Segment Open

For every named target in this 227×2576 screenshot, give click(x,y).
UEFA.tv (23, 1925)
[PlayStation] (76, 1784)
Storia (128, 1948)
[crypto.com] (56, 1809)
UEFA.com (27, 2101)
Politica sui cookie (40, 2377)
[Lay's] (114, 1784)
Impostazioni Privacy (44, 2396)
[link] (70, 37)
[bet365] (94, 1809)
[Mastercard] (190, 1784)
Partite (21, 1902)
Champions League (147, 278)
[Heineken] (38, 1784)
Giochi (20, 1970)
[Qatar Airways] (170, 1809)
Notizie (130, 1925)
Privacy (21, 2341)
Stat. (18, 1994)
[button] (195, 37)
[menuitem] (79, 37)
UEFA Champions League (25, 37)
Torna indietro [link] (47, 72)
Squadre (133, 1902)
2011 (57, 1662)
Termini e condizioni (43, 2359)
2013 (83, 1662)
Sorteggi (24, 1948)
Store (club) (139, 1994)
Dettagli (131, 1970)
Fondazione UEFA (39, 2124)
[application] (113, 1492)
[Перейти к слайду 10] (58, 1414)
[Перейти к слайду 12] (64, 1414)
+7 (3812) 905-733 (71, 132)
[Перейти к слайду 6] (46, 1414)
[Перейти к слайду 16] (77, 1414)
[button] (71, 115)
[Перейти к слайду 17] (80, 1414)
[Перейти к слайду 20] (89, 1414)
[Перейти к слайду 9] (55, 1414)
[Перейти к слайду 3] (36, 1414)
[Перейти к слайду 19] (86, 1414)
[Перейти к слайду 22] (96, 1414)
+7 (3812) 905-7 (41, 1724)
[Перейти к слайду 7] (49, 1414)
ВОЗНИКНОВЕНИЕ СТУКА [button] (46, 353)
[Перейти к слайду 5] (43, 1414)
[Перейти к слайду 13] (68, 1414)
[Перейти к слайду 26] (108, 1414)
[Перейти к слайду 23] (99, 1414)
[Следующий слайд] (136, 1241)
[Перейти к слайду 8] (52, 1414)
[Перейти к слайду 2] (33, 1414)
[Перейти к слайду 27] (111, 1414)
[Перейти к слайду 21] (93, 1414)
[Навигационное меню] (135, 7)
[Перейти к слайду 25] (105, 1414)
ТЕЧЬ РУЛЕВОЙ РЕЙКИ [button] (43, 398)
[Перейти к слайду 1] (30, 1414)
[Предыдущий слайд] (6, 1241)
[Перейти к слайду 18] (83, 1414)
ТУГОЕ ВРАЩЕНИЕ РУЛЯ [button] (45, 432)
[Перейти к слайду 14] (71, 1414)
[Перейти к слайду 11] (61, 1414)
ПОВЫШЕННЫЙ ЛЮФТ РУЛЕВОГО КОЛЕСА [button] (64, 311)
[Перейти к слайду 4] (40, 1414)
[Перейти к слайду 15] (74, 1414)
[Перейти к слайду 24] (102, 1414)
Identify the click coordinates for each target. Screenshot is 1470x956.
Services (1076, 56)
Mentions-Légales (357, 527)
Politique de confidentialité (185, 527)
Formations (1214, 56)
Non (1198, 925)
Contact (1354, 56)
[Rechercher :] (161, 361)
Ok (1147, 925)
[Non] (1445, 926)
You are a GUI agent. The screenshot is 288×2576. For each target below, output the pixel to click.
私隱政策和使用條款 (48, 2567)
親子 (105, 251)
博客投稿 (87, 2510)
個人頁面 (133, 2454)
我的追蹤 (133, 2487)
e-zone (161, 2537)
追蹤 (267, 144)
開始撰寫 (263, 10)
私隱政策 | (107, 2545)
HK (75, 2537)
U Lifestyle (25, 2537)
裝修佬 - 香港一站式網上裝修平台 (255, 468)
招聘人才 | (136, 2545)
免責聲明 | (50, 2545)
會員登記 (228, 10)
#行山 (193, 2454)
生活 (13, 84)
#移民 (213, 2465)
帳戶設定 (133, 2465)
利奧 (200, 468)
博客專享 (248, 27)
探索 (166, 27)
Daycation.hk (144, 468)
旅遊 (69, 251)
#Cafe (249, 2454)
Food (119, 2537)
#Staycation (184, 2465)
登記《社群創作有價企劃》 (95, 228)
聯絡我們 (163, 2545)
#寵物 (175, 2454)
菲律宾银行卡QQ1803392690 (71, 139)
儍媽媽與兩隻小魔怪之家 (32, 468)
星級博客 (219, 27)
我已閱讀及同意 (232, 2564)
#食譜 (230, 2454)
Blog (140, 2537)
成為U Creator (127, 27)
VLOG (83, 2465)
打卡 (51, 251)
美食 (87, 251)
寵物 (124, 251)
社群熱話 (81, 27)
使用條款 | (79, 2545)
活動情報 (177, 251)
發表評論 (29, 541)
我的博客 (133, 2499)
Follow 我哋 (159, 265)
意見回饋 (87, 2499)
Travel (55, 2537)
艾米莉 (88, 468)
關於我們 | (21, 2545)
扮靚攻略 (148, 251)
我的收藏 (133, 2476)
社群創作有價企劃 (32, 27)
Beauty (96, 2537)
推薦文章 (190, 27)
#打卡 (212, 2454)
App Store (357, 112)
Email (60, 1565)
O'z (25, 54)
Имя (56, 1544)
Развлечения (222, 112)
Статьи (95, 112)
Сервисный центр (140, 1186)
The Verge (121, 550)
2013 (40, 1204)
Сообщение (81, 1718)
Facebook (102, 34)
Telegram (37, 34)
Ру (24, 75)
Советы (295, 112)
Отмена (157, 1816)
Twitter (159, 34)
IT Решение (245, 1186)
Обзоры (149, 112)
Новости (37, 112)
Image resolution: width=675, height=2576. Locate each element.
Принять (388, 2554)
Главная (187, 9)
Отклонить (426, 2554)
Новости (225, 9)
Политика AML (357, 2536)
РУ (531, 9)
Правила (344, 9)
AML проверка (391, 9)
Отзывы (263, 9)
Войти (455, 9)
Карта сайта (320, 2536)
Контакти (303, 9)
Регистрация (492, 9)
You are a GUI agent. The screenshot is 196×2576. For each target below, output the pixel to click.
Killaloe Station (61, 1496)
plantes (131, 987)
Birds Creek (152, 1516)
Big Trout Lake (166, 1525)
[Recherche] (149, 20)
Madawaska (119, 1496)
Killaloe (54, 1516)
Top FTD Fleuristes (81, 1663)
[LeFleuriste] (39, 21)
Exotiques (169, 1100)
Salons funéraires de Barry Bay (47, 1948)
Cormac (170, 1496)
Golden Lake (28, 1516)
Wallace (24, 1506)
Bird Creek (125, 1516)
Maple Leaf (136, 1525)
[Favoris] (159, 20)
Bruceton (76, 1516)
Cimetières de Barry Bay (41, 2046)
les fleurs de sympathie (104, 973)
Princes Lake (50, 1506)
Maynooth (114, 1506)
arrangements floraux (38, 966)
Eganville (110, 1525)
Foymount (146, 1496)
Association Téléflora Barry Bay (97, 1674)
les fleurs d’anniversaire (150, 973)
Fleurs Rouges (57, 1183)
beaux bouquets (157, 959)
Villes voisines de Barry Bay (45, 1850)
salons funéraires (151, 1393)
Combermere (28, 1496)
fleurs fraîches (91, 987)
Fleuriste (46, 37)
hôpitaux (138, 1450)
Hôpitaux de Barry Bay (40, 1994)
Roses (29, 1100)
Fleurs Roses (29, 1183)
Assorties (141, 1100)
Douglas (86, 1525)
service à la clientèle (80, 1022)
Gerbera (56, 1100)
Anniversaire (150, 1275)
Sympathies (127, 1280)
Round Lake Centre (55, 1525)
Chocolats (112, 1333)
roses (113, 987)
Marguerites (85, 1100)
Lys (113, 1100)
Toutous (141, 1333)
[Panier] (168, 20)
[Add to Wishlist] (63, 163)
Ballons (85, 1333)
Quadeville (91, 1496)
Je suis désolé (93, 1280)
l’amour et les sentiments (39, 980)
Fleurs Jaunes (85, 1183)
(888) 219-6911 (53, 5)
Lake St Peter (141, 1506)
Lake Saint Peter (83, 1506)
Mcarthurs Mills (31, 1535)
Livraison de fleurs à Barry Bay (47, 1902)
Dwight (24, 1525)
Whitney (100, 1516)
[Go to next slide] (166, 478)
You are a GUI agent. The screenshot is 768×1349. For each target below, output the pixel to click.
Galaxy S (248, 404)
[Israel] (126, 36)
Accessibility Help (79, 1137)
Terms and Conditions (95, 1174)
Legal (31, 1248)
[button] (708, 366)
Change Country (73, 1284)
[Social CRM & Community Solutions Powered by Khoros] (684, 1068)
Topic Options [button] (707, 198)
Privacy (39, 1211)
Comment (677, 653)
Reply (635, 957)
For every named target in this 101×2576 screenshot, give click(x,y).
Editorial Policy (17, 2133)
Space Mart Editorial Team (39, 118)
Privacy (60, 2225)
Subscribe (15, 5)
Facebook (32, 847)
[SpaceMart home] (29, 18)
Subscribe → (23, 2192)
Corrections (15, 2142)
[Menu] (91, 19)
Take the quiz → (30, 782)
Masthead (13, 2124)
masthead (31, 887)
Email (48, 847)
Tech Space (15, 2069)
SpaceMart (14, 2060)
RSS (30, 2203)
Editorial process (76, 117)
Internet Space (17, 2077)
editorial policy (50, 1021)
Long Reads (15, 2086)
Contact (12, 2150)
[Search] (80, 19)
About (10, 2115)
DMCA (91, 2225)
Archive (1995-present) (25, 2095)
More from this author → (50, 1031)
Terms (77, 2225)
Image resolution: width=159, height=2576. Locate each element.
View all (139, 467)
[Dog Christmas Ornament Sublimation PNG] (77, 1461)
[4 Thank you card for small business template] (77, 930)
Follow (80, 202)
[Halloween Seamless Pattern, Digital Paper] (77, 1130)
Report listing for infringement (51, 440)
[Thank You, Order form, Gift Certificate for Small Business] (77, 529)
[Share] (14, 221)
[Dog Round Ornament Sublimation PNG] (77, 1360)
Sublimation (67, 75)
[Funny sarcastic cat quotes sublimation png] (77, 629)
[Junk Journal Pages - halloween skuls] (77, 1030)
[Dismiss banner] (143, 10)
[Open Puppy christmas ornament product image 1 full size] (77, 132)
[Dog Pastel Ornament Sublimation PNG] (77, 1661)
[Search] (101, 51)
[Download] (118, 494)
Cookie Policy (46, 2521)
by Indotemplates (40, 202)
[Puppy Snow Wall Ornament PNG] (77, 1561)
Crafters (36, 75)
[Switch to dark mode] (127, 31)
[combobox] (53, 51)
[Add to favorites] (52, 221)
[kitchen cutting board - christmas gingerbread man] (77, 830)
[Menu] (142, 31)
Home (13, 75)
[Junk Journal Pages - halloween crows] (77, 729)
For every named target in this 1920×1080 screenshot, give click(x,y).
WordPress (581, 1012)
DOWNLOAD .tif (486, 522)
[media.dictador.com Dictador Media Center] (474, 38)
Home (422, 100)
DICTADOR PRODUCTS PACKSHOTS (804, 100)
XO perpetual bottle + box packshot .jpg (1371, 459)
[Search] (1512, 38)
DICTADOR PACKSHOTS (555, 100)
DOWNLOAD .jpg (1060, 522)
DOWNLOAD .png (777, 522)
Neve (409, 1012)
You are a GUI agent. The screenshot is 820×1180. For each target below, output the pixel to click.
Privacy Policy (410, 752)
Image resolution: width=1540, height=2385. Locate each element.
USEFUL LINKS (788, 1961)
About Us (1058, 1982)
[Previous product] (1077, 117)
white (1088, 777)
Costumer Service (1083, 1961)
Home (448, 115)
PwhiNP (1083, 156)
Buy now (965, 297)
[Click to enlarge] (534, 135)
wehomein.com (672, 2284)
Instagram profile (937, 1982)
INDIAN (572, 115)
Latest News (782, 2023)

Segment Closed

Copy out only the lines of the records above from the one with "Tech Space (15, 2069)" through the one with "Report listing for infringement (51, 440)", exactly as they stand, both included.

Tech Space (15, 2069)
SpaceMart (14, 2060)
RSS (30, 2203)
Editorial process (76, 117)
Internet Space (17, 2077)
editorial policy (50, 1021)
Long Reads (15, 2086)
Contact (12, 2150)
[Search] (80, 19)
About (10, 2115)
DMCA (91, 2225)
Archive (1995-present) (25, 2095)
More from this author → (50, 1031)
Terms (77, 2225)
Image resolution: width=159, height=2576. Locate each element.
View all (139, 467)
[Dog Christmas Ornament Sublimation PNG] (77, 1461)
[4 Thank you card for small business template] (77, 930)
Follow (80, 202)
[Halloween Seamless Pattern, Digital Paper] (77, 1130)
Report listing for infringement (51, 440)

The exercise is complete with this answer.